Naturally, a process cannot just fetch and assign cookies at will; the usual "can this process call ptrace() on the target" test applies. It is also not possible to generate cookie values in user space, a restriction that is necessary to ensure that unrelated processes get unique cookie values. By only allowing cookie values to propagate between processes that already have a degree of mutual trust, the kernel prevents a hostile process from setting its own cookie to match that of a target process.

Whenever a CPU enters the scheduler, the highest-priority task will be picked to run in the usual way. If core scheduling is in use, though, the next step will be to send an inter-processor interrupt to the sibling CPUs, each of which will respond by checking the newly scheduled process's cookie value against the value for the process running locally. If need be, the interrupted processor(s) will switch to running a process with an equal cookie, even if the currently running process has a higher priority. If no compatible process exists, the processor will simply go idle until the situation changes.
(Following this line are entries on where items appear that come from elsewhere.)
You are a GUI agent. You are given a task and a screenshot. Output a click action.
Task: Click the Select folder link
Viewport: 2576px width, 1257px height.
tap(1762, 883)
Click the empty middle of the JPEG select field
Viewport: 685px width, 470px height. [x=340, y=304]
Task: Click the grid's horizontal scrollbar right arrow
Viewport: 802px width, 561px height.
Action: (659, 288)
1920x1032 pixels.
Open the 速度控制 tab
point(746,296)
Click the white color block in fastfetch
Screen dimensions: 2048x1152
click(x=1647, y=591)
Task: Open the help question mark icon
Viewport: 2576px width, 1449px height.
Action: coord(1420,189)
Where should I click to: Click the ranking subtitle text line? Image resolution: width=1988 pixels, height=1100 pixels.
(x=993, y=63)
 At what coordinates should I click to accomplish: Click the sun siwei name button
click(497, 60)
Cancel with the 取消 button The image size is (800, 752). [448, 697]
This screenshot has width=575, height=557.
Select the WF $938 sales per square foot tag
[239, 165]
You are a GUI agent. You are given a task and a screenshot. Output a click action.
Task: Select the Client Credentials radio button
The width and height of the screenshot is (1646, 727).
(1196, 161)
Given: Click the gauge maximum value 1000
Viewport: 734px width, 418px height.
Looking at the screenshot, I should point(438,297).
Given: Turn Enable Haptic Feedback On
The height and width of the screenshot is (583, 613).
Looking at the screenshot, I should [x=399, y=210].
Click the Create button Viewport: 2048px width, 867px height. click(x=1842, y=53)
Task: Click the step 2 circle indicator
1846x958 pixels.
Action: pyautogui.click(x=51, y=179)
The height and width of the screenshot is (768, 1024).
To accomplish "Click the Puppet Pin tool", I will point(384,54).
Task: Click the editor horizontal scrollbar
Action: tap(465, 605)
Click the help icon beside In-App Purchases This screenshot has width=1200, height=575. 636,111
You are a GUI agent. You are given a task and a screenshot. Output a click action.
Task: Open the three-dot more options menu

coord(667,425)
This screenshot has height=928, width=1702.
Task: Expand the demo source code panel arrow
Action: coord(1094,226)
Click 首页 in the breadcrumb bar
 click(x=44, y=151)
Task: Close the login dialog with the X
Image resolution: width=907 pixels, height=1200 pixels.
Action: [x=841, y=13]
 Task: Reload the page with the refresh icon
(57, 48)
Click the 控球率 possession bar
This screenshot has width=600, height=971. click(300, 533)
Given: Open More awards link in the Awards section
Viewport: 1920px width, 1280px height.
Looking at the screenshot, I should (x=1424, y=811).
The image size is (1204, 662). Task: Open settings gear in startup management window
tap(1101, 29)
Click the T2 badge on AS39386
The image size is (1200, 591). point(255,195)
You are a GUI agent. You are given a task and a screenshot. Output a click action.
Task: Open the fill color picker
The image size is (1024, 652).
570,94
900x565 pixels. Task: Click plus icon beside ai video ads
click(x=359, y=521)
The scheduler will migrate processes between cores to prevent the forced idling if possible.

Early versions of the core-scheduling code had a significant throughput cost for the system as a whole; indeed, it was sometimes worse than just disabling SMT altogether, which rather defeated the purpose. The code has been through a number of revisions since then, though, and apparently performs better now. There will always be a cost, though, to a mechanism that will occasionally force processors to go idle when runnable processes exist. For that reason core scheduling, as Linus Torvalds put it, "makes little sense to most people". It can be beneficial, though, in situations where the only alternative is to turn off SMT completely.

While the security use case is driving the development of core scheduling, there are other use cases as well. For example, systems running realtime processes usually must have SMT disabled; you cannot make any response-time guarantees when the CPU has to compete with a sibling for the hardware. Core scheduling can ensure that realtime processes get a core to themselves while allowing the rest of the system to use SMT. There are other situations where the ability to control the mixing of processes on the same core can bring benefits as well.

So, while core scheduling is probably not useful for most Linux users, there are user communities that will be glad that this feature has finally found its way into the mainline. Adding this sort of complication to a central, performance-critical component like the scheduler was never going to be easy but, where there is sufficient determination, a way can be found. The developers involved have certainly earned a cookie for pushing this work to a successful completion.